その作成権限は、事故後被害者を診察してきた主治医の先生にあるのですが、その作成費用については病院によってまちまちで、一般的には5000円前後で1万円を超えると高いという印象を受けます。
また、大病院では書類作成規定が定まっているためさほど高額にはなりませんが、クリニックなどでは事前に費用は知らされず、主治医の先生の言い値になってしまうので、高額になる場合も散見されます。


そして、その作成費用ですが相手方保険会社が病院に直接支払いをしてくれれば問題はないのですが、多くの病院では、保険会社からの不払いを嫌い、被害者の方々の実費負担を求めます。
そして、相手方任意保険会社のみならず相手方自賠責保険についても、被害者が自己負担した後遺障害診断書作成料は「後遺障害が認められたら支払います」という立場をとっていることが多く、結果的に後遺障害が認められない場合、被害者が自己負担しなければならなくなります。

以前、あるクリニックで後遺障害診断書作成料として2万円を請求されたことがあり、非常に驚き当ブログにも記載したことがあったのですが「不適切な病院の対応・2」
今回これを遥かに超える、3万2400円の極めて高額な後遺障害診断書料を被害者の方に負担させたクリニックがあり、被害者の方にとって大変憂慮すべき事態が生じましたので報告します。

作成いただいたのは、自賠責後遺障害診断書1枚のみで内容はこちらのPDFのとおりです。

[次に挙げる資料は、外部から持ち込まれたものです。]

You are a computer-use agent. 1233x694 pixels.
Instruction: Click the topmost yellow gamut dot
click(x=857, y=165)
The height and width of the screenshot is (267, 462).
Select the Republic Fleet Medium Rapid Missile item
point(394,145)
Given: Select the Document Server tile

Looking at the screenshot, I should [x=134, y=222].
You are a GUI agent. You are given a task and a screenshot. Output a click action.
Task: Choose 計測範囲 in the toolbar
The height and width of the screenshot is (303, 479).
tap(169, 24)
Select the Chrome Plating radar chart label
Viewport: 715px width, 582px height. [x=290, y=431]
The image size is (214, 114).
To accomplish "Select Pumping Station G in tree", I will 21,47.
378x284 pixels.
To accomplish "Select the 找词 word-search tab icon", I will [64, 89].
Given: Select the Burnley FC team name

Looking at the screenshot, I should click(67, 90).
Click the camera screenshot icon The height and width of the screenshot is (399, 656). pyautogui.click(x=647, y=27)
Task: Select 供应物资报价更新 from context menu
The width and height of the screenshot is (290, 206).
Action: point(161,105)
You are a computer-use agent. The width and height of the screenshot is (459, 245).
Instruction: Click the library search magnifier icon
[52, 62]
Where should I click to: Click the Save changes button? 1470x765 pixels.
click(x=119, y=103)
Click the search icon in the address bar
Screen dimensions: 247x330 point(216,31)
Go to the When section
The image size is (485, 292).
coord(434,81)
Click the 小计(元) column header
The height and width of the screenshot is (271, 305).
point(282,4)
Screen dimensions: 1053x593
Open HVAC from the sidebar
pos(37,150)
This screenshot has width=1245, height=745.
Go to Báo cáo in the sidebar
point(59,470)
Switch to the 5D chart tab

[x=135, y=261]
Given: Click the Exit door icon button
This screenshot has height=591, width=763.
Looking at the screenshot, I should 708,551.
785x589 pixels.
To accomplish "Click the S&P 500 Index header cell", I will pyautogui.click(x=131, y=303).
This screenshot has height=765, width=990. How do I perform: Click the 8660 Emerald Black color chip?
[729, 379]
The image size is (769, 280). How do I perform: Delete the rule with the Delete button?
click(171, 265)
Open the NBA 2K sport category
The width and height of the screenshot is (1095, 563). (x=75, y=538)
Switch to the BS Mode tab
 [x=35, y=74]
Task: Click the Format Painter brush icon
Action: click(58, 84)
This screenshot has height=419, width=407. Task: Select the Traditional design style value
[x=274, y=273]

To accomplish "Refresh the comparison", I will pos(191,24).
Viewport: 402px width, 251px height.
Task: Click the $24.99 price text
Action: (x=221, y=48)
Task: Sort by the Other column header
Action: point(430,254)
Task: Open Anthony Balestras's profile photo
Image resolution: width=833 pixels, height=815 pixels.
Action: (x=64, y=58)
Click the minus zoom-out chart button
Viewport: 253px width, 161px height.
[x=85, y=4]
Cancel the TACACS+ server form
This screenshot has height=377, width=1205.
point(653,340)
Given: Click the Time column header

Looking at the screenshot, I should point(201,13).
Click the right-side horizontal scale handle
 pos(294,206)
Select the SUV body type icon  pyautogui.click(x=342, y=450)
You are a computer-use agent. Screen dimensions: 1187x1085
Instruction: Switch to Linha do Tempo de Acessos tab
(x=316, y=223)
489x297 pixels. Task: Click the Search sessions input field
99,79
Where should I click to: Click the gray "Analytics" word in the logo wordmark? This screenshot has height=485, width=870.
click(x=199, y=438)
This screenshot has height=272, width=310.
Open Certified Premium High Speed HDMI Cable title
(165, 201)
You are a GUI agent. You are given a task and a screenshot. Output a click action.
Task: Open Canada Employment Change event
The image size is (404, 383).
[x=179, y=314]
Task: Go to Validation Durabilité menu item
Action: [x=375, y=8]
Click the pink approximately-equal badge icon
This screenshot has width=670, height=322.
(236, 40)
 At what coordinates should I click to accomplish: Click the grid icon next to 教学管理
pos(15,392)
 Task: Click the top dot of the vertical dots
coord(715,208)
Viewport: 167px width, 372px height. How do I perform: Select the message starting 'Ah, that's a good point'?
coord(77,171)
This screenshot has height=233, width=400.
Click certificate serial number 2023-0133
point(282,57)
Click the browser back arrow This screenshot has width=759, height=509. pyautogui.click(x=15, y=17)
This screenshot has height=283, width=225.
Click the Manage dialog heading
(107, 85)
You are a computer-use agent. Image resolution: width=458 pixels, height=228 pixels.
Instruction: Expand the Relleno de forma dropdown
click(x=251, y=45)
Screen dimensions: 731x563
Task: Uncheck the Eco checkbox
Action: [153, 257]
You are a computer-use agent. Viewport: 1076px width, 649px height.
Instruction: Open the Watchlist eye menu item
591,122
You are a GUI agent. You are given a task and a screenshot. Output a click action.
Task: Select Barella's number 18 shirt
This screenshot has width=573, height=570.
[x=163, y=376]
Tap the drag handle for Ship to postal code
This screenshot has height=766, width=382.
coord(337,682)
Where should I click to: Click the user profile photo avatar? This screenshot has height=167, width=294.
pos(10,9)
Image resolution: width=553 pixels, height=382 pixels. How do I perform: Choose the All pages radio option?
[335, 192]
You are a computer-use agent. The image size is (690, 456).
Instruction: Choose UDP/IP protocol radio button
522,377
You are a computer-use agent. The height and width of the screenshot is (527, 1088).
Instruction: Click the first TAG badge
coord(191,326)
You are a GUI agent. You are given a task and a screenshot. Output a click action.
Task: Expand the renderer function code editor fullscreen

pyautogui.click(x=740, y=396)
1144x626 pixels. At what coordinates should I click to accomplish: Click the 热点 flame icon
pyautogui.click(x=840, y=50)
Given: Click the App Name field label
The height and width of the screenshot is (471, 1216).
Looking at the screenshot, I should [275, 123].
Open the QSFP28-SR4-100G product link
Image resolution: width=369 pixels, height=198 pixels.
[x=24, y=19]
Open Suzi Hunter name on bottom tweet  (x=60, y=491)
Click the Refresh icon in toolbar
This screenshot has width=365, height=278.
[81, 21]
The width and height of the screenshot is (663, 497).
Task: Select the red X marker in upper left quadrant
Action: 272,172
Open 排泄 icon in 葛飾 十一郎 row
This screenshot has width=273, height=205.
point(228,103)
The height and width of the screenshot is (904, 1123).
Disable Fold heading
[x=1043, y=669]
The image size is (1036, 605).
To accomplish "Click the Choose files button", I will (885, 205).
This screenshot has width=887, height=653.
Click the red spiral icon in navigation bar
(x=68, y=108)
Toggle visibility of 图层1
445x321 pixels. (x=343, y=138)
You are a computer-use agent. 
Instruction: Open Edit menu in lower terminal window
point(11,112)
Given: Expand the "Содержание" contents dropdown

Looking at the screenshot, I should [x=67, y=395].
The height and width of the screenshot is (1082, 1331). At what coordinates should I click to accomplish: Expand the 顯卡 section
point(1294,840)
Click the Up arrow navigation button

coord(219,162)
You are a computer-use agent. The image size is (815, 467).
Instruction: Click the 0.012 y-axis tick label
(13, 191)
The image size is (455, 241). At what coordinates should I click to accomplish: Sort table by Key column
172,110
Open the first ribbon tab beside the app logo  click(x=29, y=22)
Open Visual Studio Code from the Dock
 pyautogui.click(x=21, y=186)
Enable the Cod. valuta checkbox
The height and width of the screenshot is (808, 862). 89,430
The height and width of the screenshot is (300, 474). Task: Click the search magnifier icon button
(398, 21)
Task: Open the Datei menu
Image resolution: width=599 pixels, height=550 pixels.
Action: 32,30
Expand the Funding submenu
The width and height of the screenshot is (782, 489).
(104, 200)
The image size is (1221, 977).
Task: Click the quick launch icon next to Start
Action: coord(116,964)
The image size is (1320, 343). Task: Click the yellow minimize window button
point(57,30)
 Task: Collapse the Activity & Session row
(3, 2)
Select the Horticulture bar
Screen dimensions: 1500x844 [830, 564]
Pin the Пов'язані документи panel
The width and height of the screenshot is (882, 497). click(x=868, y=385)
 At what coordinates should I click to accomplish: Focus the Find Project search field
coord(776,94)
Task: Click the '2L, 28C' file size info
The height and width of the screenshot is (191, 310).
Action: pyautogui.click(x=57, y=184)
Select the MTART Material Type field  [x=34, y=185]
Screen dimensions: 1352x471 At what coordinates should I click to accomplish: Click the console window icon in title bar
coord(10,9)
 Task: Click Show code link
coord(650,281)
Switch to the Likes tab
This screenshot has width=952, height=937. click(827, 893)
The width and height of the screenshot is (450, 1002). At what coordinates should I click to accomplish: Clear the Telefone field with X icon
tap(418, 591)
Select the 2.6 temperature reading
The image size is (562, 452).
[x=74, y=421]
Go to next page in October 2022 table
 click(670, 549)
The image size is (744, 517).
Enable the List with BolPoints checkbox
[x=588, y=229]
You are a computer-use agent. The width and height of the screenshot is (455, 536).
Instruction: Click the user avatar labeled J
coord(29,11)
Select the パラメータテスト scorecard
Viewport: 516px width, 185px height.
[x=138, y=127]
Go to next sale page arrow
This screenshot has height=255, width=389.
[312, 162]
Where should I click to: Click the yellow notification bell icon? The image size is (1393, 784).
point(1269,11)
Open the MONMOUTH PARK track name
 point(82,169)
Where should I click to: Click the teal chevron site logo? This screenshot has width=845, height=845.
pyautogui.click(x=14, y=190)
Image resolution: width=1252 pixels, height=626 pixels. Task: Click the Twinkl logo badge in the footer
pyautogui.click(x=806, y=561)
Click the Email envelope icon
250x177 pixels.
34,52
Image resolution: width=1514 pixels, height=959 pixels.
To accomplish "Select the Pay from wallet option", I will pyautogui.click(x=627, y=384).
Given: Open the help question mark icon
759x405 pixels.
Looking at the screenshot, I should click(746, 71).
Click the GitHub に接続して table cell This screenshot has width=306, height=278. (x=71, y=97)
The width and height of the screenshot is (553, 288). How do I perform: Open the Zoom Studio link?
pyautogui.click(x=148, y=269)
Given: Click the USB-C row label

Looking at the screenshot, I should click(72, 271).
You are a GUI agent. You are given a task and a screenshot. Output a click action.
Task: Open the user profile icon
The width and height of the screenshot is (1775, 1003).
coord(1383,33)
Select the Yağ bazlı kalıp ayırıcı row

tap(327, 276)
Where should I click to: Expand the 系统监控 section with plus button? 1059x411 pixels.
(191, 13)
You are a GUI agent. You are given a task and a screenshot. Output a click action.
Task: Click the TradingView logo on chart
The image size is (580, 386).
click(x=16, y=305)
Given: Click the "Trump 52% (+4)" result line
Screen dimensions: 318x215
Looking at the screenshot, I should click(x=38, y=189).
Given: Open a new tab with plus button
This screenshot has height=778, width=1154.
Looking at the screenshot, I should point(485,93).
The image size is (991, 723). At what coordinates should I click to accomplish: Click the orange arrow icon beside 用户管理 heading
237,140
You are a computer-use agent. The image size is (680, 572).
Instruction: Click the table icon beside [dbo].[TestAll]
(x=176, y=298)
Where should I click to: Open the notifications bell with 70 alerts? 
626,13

高額な自賠責後遺障害診断書
なお、このクリニックでは、6か月間98日の通院日数で90万円以上もの自由診療での治療費を相手方保険会社から支払ってもらっています。

医学的な知見をお聞かせいただく意見書や回答書の作成をお願いする際には、3万円を遥かに超える作成料をお支払することは多々あるのですが、通常の診断書のレベルに留まる(と思われる)この後遺障害診断書に3万円を請求するのは、疑問を感じざるを得ません。
交通事故被害者は症状固定の時点では金銭的に苦しい状況に追い込まれていることも多く、また、事前に後遺障害診断書作成料を知らされる機会もなく、仮に、そのような高額な費用が支払えず、後遺障害診断書を作成いただけないとのことになれば、自賠責での後遺障害認定は受けられず、公平かつ適正な賠償を受けられません。
最初に通院する際に、後遺障害診断書作成料を事前にお聞きすることも現実的ではありませんし、高額な作成料を知って、別のもっと作成料が安い病院で後遺障害診断書を記載してもらうと思っても、診断書作成目的で新たに通院することは正当な治療行為とはいえません。

確かに、後遺障害診断書の作成は、患者さんの病状の回復を目的とする主治医の先生にとっては、本業外の多大なお時間とご負担をおかけする作業です。
そして、その記載内容一つで患者さんに認められる後遺障害が大きく変わってくるとても大切な書面ですので、丁寧かつ慎重な作成をお願いしたいものです。
しかし、交通事故被害者にとって、後遺障害診断書は主治医の先生に書いてもらわなくてはならない唯一無二の書面であり、その費用は何としてでも支払わなければならず、また、結果的に後遺障害が認められなければ、自己負担しなければならない費用なのです。
交通事故被害者専門弁護士としては、主治医の先生方には、このような交通事故被害者が置かれた厳しい立場を理解いただき、常識的な金額をもって後遺障害診断書作成料をご請求いただき、万が一高額な請求をされるとのことでしたら、初診時にその旨被害者に伝えていただくか、院内での掲示やHPに明記するなど事前に知らせていただくような措置を講じるよう切に願っています。